View Source BroadwayKafka.Producer (BroadwayKafka v0.3.5)

A Kafka connector for Broadway.

BroadwayKafka can subscribe as a consumer to one or more topics and process streams of records within the same consumer group. Communication is done through Kafka's Consumer API using the :brod client.

options

Options

  • :hosts - Required. A list of host and port tuples or a single string of comma separated HOST:PORT pairs to use for establishing the initial connection to Kafka, e.g. [localhost: 9092]. Examples:

    # Keyword
    ["kafka-vm1": 9092, "kafka-vm2": 9092, "kafka-vm3": 9092]
    
    # List of tuples
    [{"kafka-vm1", 9092}, {"kafka-vm2", 9092}, {"kafka-vm3", 9092}]
    
    # String
    "kafka-vm1:9092,kafka-vm2:9092,kafka-vm3:9092"
  • :group_id - Required. A unique string that identifies the consumer group the producer will belong to.

  • :topics - Required. A list of topics that the producer will subscribe to.

  • :receive_interval - Optional. The duration (in milliseconds) for which the producer waits before making a request for more messages. Default is 2000 (2 seconds).
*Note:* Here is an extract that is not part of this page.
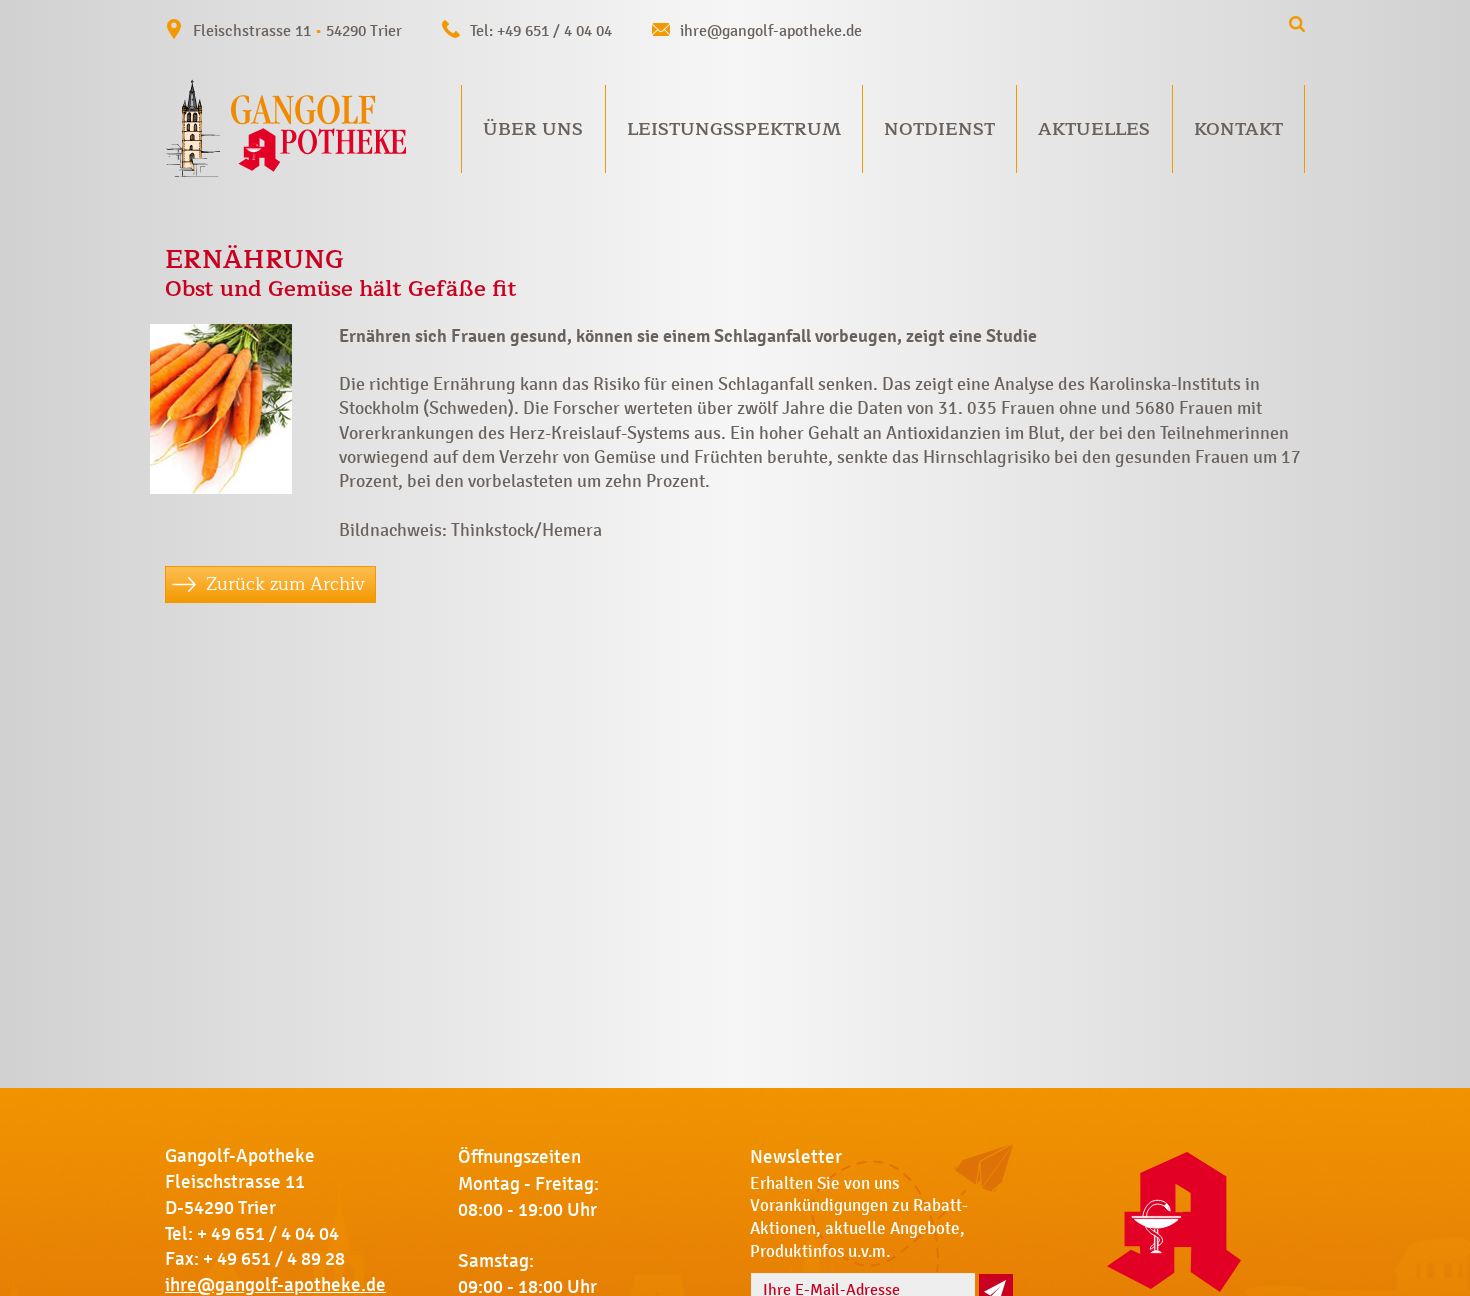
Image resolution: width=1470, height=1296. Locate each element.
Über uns (533, 129)
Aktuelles (1094, 129)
  • :offset_commit_on_ack - Optional. Tells Broadway to send or not an offset commit request after each acknowledgement. Default is true. Setting this value to false can increase performance since commit requests will respect the :offset_commit_interval_seconds option. However, setting long commit intervals might lead to a large number of duplicated records to be processed after a server restart or connection loss. If that's the case, make sure your logic is idempotent when consuming records to avoid inconsistencies. Also, bear in mind the the negative performance impact might be insignificant if you're using batchers since only one commit request will be performed per batch.
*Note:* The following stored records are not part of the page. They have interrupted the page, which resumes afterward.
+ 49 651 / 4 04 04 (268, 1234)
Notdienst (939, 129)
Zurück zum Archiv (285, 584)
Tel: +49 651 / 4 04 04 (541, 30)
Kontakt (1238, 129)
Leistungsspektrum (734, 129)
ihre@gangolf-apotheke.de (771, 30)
  • :offset_reset_policy - Optional. Defines the offset to be used when there's no initial offset in Kafka or if the current offset has expired. Possible values are :earliest or :latest. Default is :latest.

  • :group_config - Optional. A list of options used to configure the group coordinator. See the "Group config options" section below for a list of all available options.

  • :fetch_config - Optional. A list of options used when fetching messages. See the "Fetch config options" section below for a list of all available options.

  • :client_config - Optional. A list of options used when creating the client. See the "Client config options" section below for a list of all available options.

group-config-options

Group config options

The available options that will be passed to :brod's group coordinator.

  • :offset_commit_interval_seconds - Optional. The time interval between two OffsetCommitRequest messages. Default is 5.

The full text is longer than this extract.